There are two other clinical symptoms of this disease, including cardiac destabilization syndromes and ischemic nephropathy (14). This disease can also lead to CKD, pulmonary edema, aortic syndromes, stroke, congestive heart failure (CHF), and acute coronary syndrome (ACS) (15). Other clinical symptoms related to RAS include unexplained azotemia, unilateral small kidney, unexplained hypokalemia, abdominal bruit, severe retinopathy, and peripheral vascular disease (16).
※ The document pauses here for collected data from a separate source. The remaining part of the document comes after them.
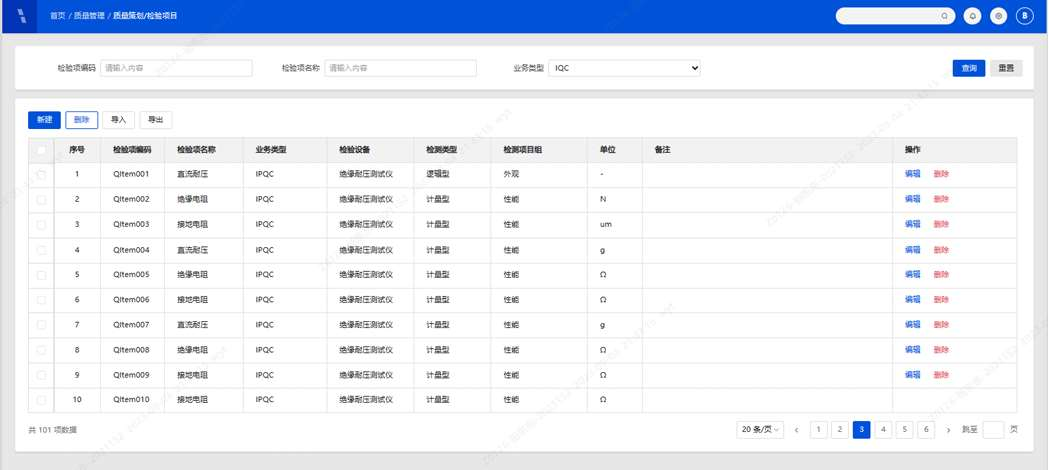Screen dimensions: 1049x470
Task: Open settings gear in the header
Action: click(x=998, y=16)
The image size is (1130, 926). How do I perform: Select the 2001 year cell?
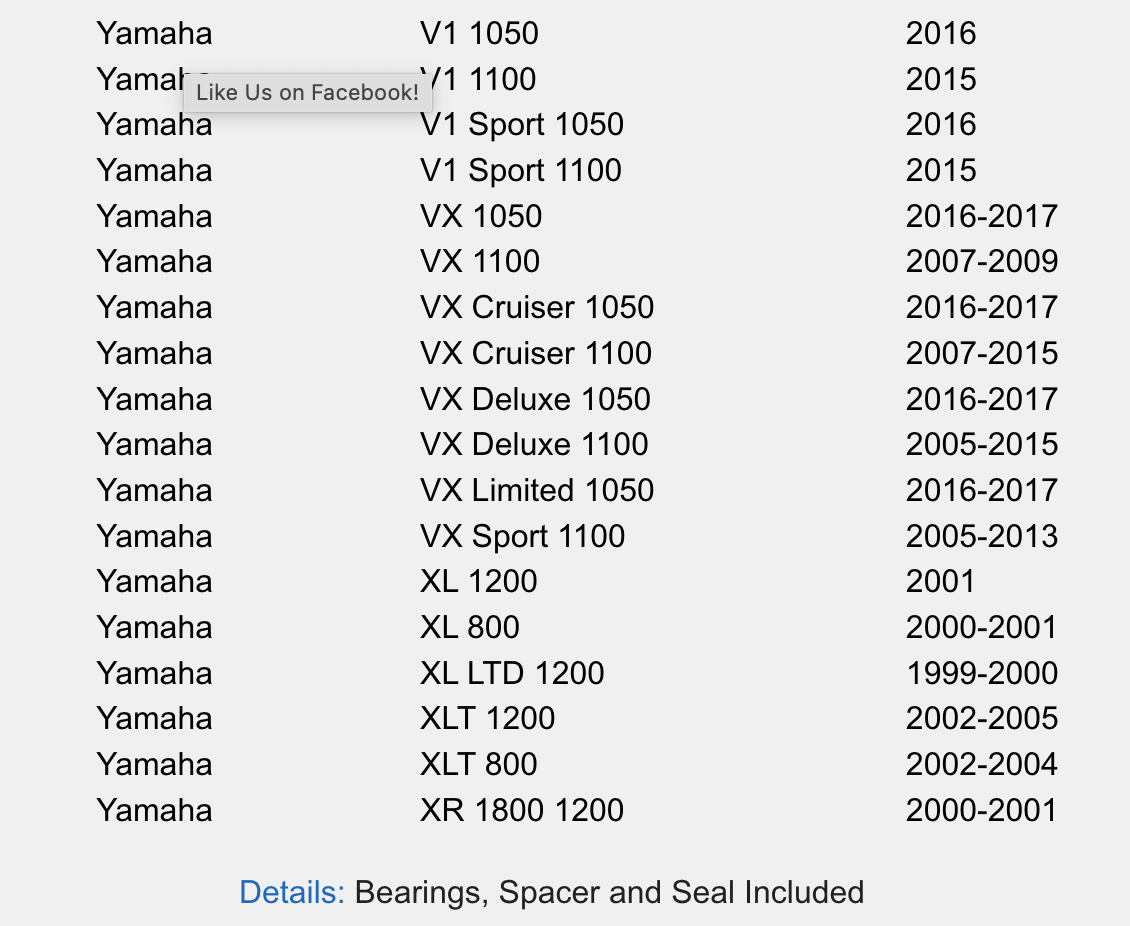pos(940,582)
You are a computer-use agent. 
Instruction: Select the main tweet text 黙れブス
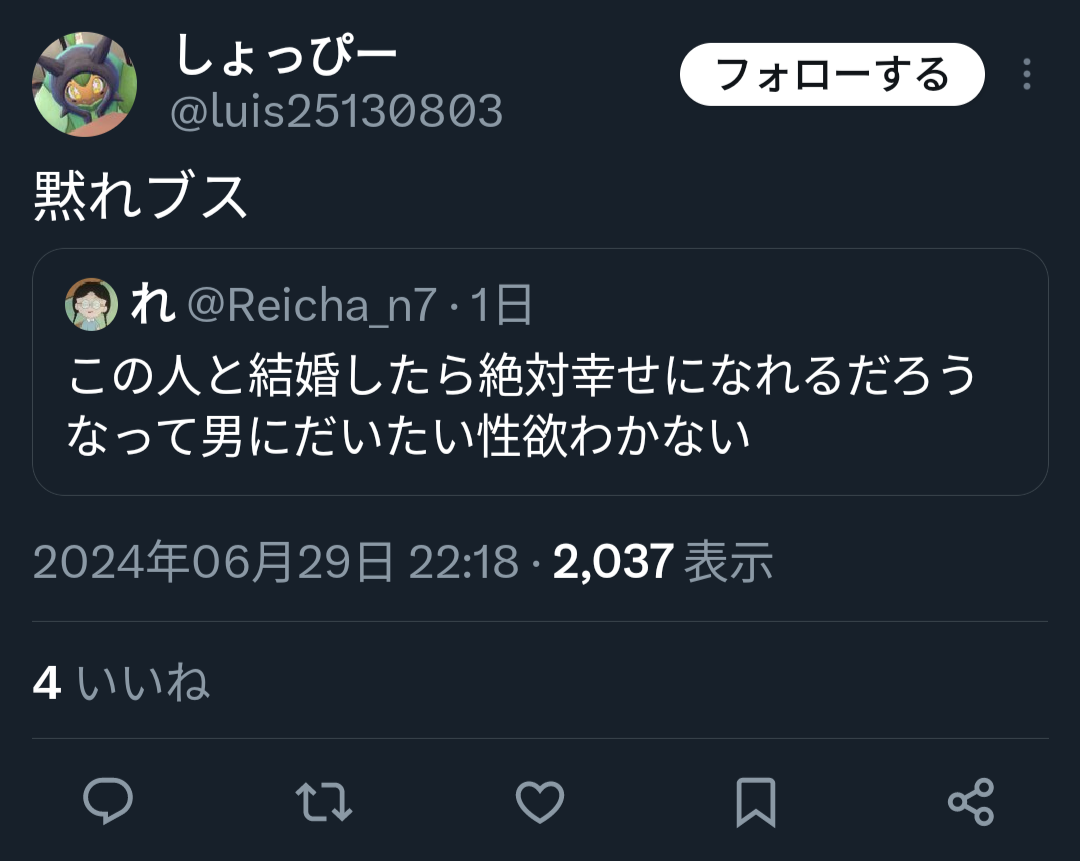click(x=140, y=196)
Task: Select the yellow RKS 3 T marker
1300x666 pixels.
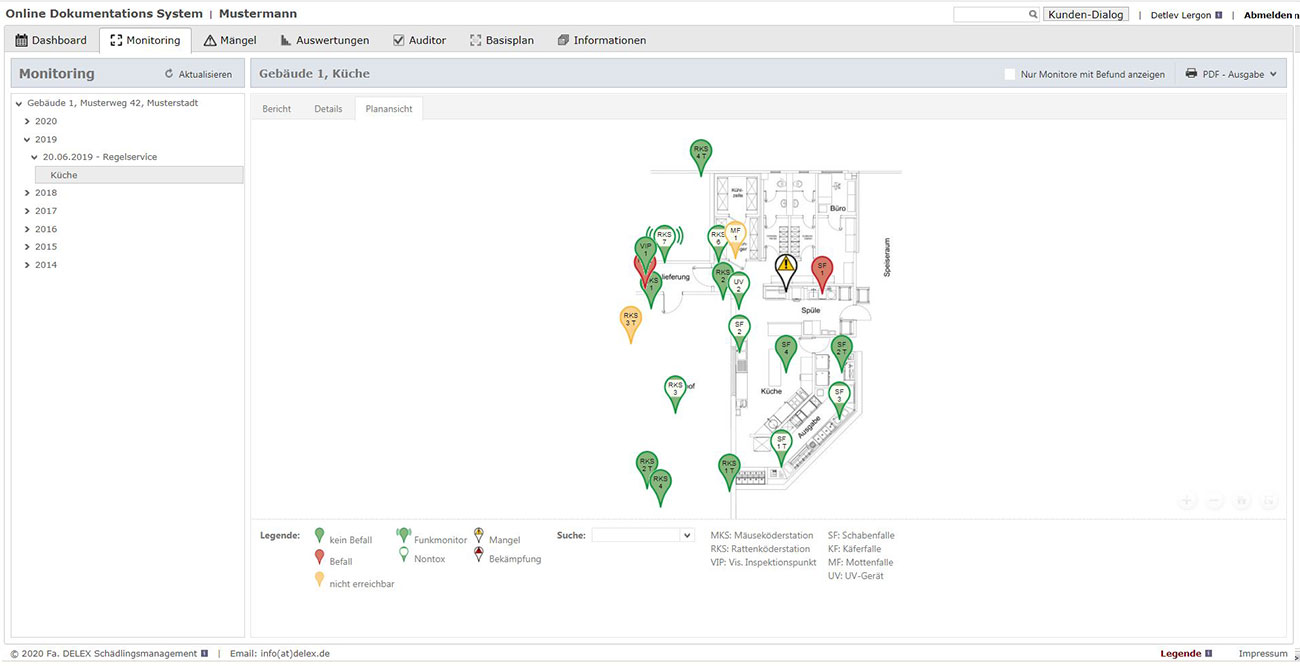Action: tap(630, 320)
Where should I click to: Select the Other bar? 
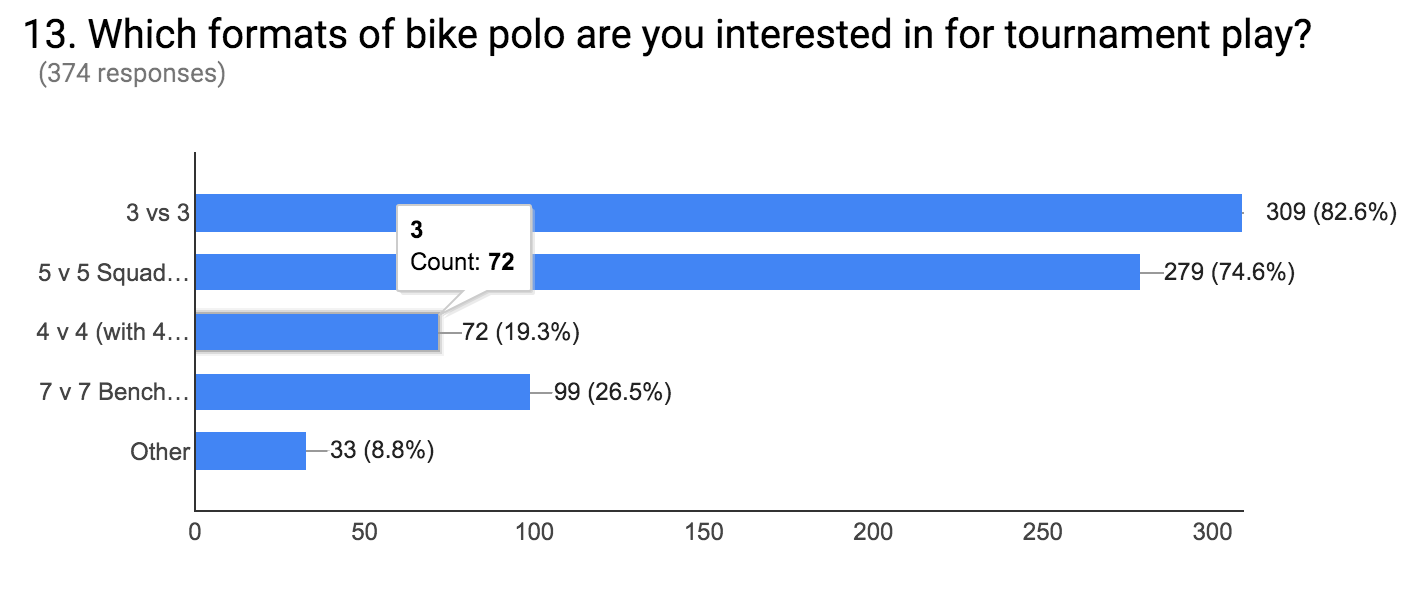click(250, 451)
There are several paraclinical methods to diagnose RAS. In severe bilateral RAS or unilateral RAS in functional single kidney, serum Cr and blood urine nitrogen (BUN), which are markers of renal failure, may increase, and GFR will reduce (17). In our patient, serum Cr and BUN values were 9.8 mg/dL and 116 mg/dL at the time of admission, which decreased to 3.1 mg/dL and 43.9 mg/dL, respectively, by the time of discharge as a result of revascularization. Several imaging techniques are also used, including CT angiography, MR angiography, ACE inhibition scintigraphy, captopril renography, color-coded duplex ultrasound (DUS), and angiography, with the latter still considered the gold standard for diagnosis of RAS. However, angiography is an invasive procedure and may cause nephropathy and embolic events (1, 17). Patients with unilateral or bilateral RAS and hypertension should receive antihypertensive therapy. In these patients, ACEis and ARBs can be used (18, 19). Our patient was diagnosed with a known case of hypertension, so he was receiving multiple anti-hypertensive drugs (mentioned earlier) and was normotensive at the time of admission. In some patients, revascularization is suggested via percutaneous transluminal renal angioplasty (PTRA) or surgery based on the etiology and severity of the disease and the possibility of regaining normal kidney function (20).
In this case, we performed an angiography to detect stenosis in the left renal artery on the fifth day of admission. It showed 99% stenosis at the origin of the left renal artery. Immediately after, the patient was considered for revascularization through percutaneous transluminal angioplasty and stenting. The procedure resulted in a rapid decline in serum Cr and urea levels, substantial improvement in urinary output, and resolution of the severe edema. The patient is now receiving ambulatory care in the nephrology clinic. During 4 years after discharge, he experienced no episode of hypertension crisis, and his blood pressure was well under control via oral medications. The kidney function was steady, and the mild CKD of the patient (although with one functional kidney) has not progressed.